The intracellular pathogen, Salmonella enterica serovar Typhimurium, is able to proliferate in phagocytes, although reactive oxygen and nitrogen intermediates are lethal to most phagocytosed bacteria. To determine whether repair of oxidatively damaged DNA is involved in S. typhimurium intramacrophage proliferation, null mutants of the DNA base excision repair (BER) system were generated. These mutants were deficient in discrete enzymes (Deltanth, Deltanei, Deltaxth, Deltanfo) or in the defined glycosylase (Deltanth/nei) and endonuclease (Deltaxth/nfo) steps. In this study, S. typhimurium BER mutants are characterized for the first time. In vitro characterization of the Salmonella BER mutants revealed phenotypes that are mostly consistent with characterized Escherichia coli BER mutants. These strains were used to evaluate the role of BER in the context of Salmonella virulence. S. typhimurium Deltaxth and Deltaxth/nfo were significantly impaired for survival in both cultured and primary macrophages activated with interferon (IFN)-gamma.
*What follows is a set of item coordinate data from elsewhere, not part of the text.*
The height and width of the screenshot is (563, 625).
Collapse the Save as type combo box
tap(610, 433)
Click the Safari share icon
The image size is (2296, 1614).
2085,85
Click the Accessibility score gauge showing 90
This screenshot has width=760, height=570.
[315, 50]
Survival of Deltaxth and Deltaxth/nfo was improved nearly to wild-type levels in activated primary macrophages lacking both phagocyte oxidase and inducible nitric oxide synthase. In the murine typhoid fever model, Deltanth/nei was fivefold attenuated and Deltaxth/nfo was 12-fold attenuated compared with wild type. These data indicate that DNA oxidation is a mechanism that macrophages use to damage intracellular Salmonella, and suggest that BER-mediated repair of this damage may be important in the establishment of Salmonella infection. We speculate that adaptation to a pathogenic lifestyle may influence the acquisition and retention of redundant BER enzymes.